WHAT YOU SHOULD DO:
Return all entries below exactly. Skip nothing.

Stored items
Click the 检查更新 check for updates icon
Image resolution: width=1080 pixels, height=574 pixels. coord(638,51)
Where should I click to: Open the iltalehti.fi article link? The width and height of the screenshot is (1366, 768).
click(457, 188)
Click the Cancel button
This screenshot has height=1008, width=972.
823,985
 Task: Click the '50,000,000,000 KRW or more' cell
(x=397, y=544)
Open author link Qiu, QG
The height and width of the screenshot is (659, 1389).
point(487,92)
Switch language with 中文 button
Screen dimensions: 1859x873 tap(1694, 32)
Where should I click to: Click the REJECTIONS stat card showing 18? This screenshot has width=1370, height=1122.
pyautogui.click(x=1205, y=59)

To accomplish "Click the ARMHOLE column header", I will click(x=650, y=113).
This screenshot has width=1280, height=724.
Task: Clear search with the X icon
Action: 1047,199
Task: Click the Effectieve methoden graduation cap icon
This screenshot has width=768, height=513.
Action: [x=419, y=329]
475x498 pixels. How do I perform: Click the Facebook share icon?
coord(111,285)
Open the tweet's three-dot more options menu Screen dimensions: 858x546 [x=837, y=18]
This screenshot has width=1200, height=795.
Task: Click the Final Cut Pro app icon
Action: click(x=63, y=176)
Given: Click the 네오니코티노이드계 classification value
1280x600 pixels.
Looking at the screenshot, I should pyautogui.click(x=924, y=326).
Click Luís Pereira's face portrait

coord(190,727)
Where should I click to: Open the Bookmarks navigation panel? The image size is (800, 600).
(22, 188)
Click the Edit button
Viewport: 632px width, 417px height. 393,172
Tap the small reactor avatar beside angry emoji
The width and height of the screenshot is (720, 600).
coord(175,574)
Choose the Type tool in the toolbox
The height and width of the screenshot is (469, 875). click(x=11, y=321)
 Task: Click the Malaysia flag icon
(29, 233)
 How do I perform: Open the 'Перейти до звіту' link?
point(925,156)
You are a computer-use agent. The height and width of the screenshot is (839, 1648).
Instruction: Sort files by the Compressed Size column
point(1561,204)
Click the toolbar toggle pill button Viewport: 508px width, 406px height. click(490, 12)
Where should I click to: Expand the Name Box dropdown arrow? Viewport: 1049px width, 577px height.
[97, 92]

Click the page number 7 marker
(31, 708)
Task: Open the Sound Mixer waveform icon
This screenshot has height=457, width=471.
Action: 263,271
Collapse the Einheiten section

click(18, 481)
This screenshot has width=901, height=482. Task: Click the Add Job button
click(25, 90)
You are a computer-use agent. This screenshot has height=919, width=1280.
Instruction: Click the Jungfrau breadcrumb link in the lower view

OUTPUT BELOW:
Click the 检查更新 check for updates icon
Image resolution: width=1080 pixels, height=574 pixels. coord(638,51)
Where should I click to: Open the iltalehti.fi article link? The width and height of the screenshot is (1366, 768).
click(457, 188)
Click the Cancel button
This screenshot has height=1008, width=972.
823,985
 Task: Click the '50,000,000,000 KRW or more' cell
(x=397, y=544)
Open author link Qiu, QG
The height and width of the screenshot is (659, 1389).
point(487,92)
Switch language with 中文 button
Screen dimensions: 1859x873 tap(1694, 32)
Where should I click to: Click the REJECTIONS stat card showing 18? This screenshot has width=1370, height=1122.
pyautogui.click(x=1205, y=59)

To accomplish "Click the ARMHOLE column header", I will click(x=650, y=113).
This screenshot has width=1280, height=724.
Task: Clear search with the X icon
Action: 1047,199
Task: Click the Effectieve methoden graduation cap icon
This screenshot has width=768, height=513.
Action: [x=419, y=329]
475x498 pixels. How do I perform: Click the Facebook share icon?
coord(111,285)
Open the tweet's three-dot more options menu Screen dimensions: 858x546 [x=837, y=18]
This screenshot has width=1200, height=795.
Task: Click the Final Cut Pro app icon
Action: click(x=63, y=176)
Given: Click the 네오니코티노이드계 classification value
1280x600 pixels.
Looking at the screenshot, I should pyautogui.click(x=924, y=326).
Click Luís Pereira's face portrait

coord(190,727)
Where should I click to: Open the Bookmarks navigation panel? The image size is (800, 600).
(22, 188)
Click the Edit button
Viewport: 632px width, 417px height. 393,172
Tap the small reactor avatar beside angry emoji
The width and height of the screenshot is (720, 600).
coord(175,574)
Choose the Type tool in the toolbox
The height and width of the screenshot is (469, 875). click(x=11, y=321)
 Task: Click the Malaysia flag icon
(29, 233)
 How do I perform: Open the 'Перейти до звіту' link?
point(925,156)
You are a computer-use agent. The height and width of the screenshot is (839, 1648).
Instruction: Sort files by the Compressed Size column
point(1561,204)
Click the toolbar toggle pill button Viewport: 508px width, 406px height. click(490, 12)
Where should I click to: Expand the Name Box dropdown arrow? Viewport: 1049px width, 577px height.
[97, 92]

Click the page number 7 marker
(31, 708)
Task: Open the Sound Mixer waveform icon
This screenshot has height=457, width=471.
Action: 263,271
Collapse the Einheiten section

click(18, 481)
This screenshot has width=901, height=482. Task: Click the Add Job button
click(25, 90)
You are a computer-use agent. This screenshot has height=919, width=1280.
Instruction: Click the Jungfrau breadcrumb link in the lower view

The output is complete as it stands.